### PROMPT
Render this sentence from the book review below into Spanish: "The storyline is bizarre but inevitable; authors need to include new twists on heavyweight crime in order to sell books."

### PASSAGE PROVIDED
==============================

As before, in the first few pages Charlie takes out her stress on an unsuspecting bloke and, strangely, the poor sap agrees to help her later in the book when no-one else will. Must be her winning ways with men. Which leads me nicely on to Sean Meyer, another strong-armed warrior, the protector of females - well, one, anyway - when they land themselves in deep trouble. This, of course, is what Charlie does very well. Frankly, she wouldn't stand a chance in other books but there we are. This series is about her so we have to go with the flow. Except that without Meyer, there would be no flow. He doesn't say much; he's always right but then, as far as I remember he's ex-Special Forces so that's all right then, too. Anyway, he's given the role of looking as though he knows what he's doing which is, in fact, a big help, otherwise no book 4 in this series.
The storyline is bizarre but inevitable; authors need to include new twists on heavyweight crime in order to sell books. A crooked top man in a certain US agency, his mind-numbingly stupid helpers, suffering the ignominy of distorted facial features thanks to Charlie's cruel ways and yet another main man who can pull strings just when they're needed. It's all a bit precious, really.
I won't spoil the ending because it's the only reason I will give book 4 a try. I just have to see where the author takes this turn of events. I'm not hopeful. She pads out her stories far too much for my taste actually so book 4 may not be the eye-opener I am wishing for. We shall see.

==============================

### Entries on where items appear
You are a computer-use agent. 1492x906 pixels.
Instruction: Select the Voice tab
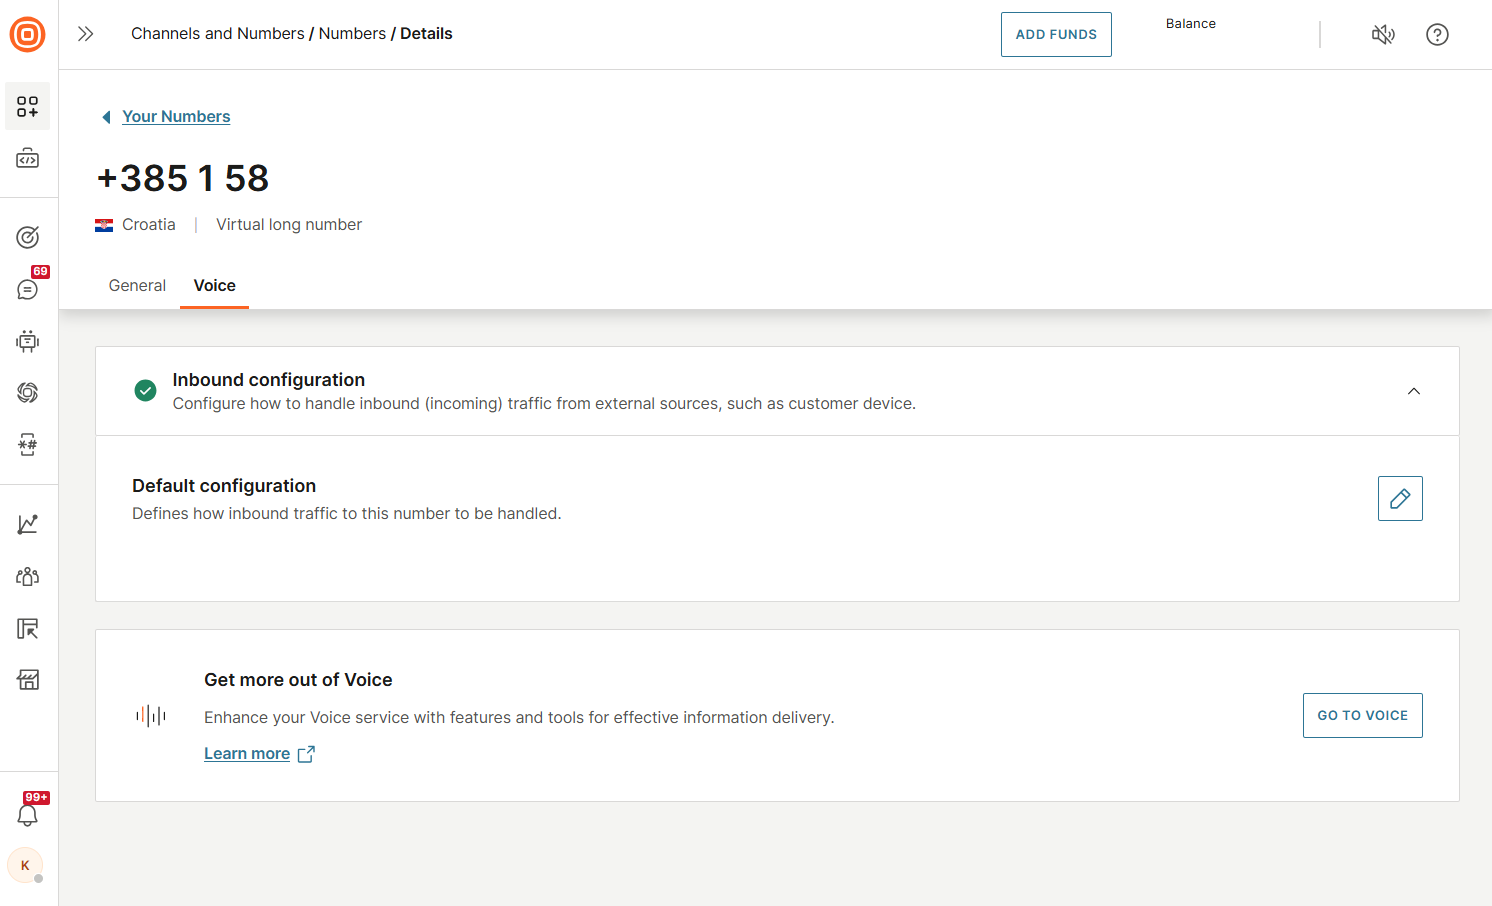[x=214, y=286]
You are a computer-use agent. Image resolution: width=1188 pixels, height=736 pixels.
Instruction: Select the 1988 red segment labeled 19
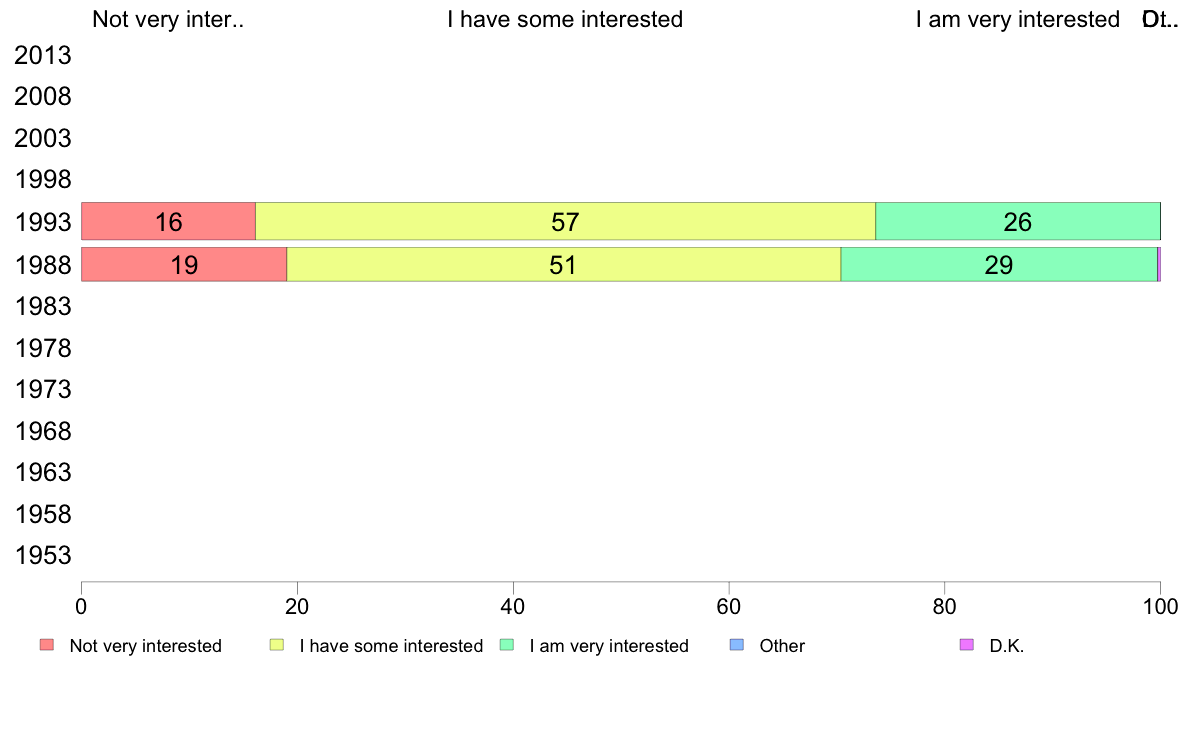184,265
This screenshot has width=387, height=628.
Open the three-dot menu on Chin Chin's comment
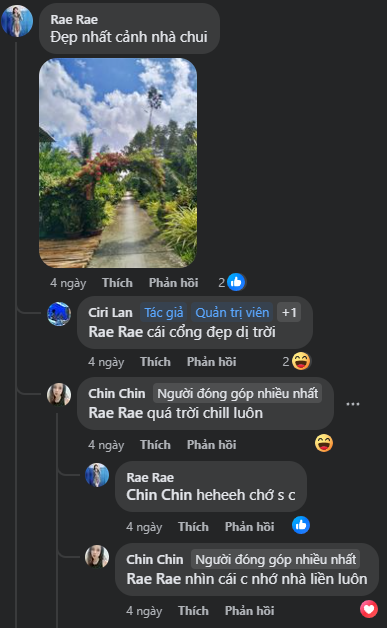point(353,404)
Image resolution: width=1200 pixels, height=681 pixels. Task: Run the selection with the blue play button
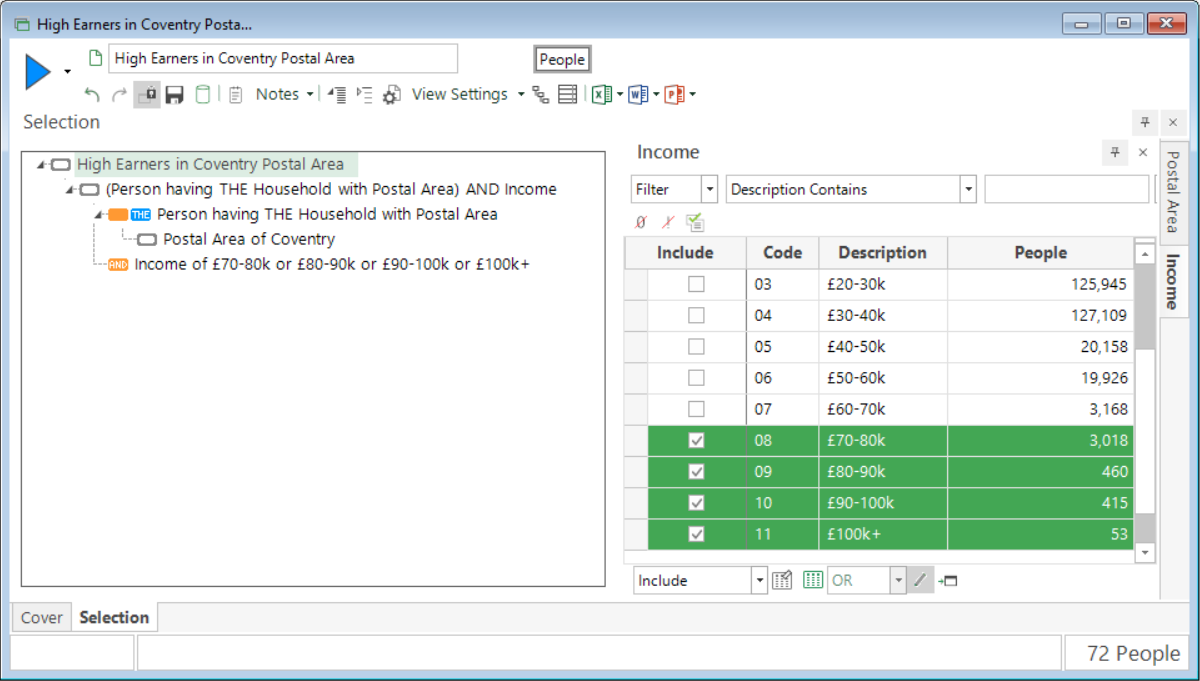click(38, 72)
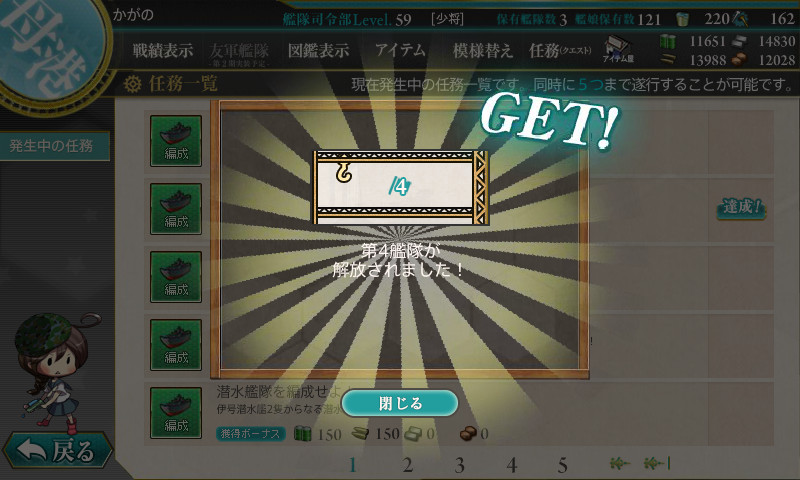This screenshot has height=480, width=800.
Task: Click the 戻る back arrow button
Action: coord(57,450)
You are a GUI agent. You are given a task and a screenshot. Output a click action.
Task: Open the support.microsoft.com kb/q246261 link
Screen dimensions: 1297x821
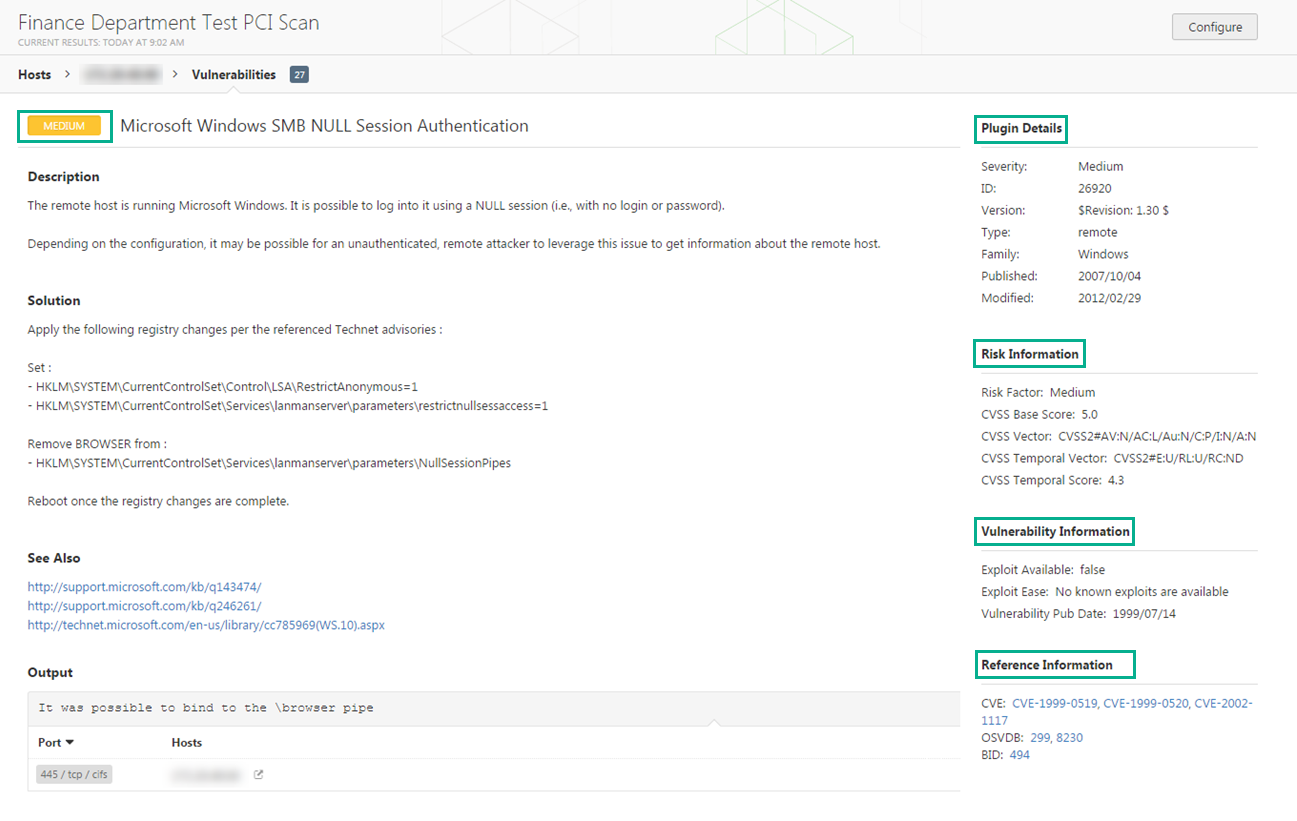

==============================

### PROBLEM SOLUTION
La trama es extraña pero inevitable; los autores necesitan incluir nuevos giros sobre delitos de gran envergadura para vender libros.